▸ Stated task: Retype every line of the records below without alteration, omitting all pictures.

▸ Target coordinate entries:
— start —

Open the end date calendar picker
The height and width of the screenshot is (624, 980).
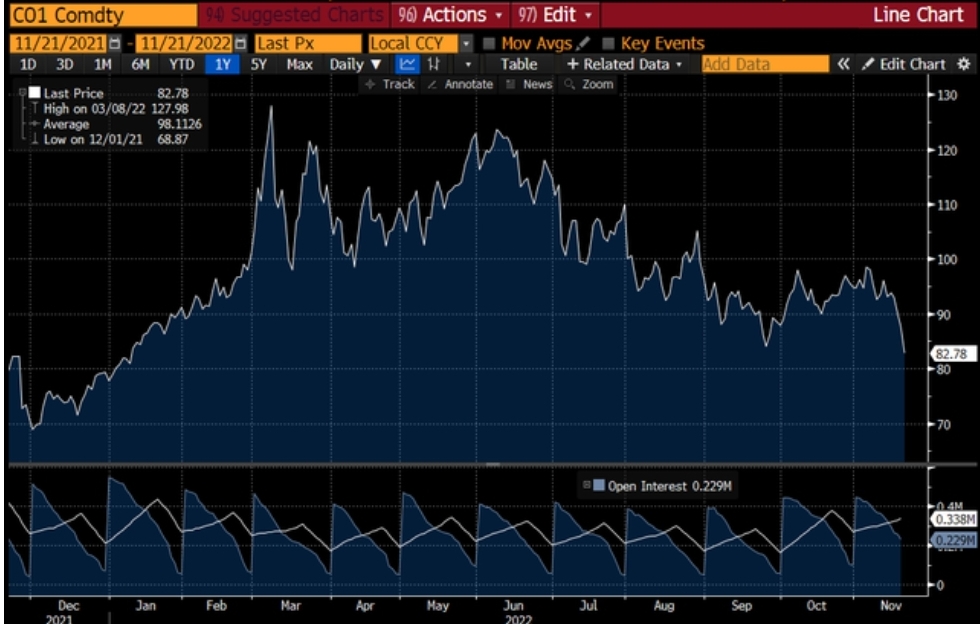[x=240, y=44]
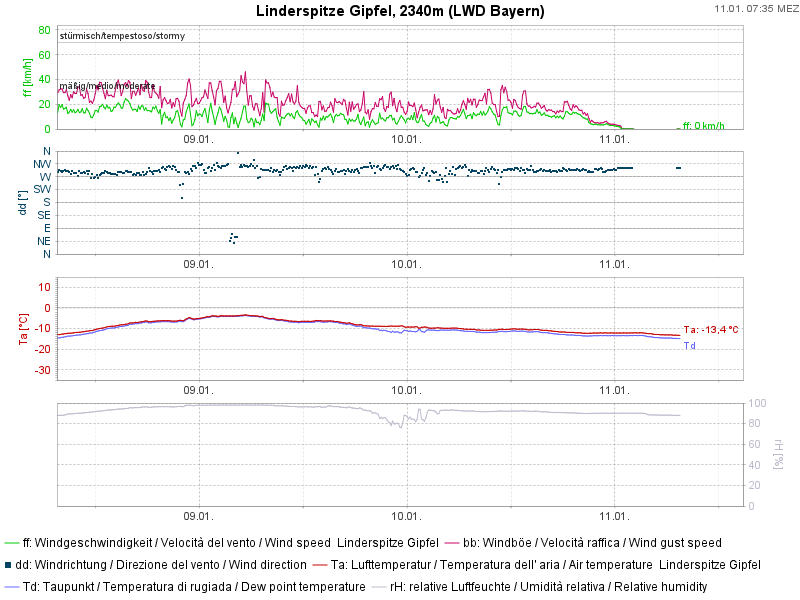Viewport: 800px width, 600px height.
Task: Click the blue Td label beside the temperature chart
Action: point(689,346)

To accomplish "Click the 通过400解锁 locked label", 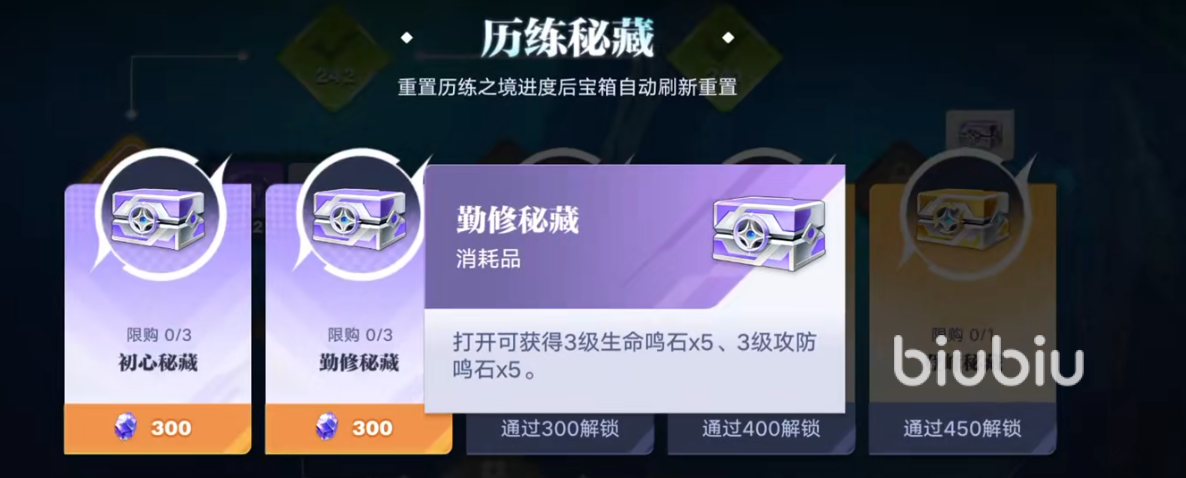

— end —

▸ Exercise response:
Open the end date calendar picker
The height and width of the screenshot is (624, 980).
[x=240, y=44]
Viewport: 800px width, 600px height.
Task: Click the blue Td label beside the temperature chart
Action: point(689,346)

To accomplish "Click the 通过400解锁 locked label", 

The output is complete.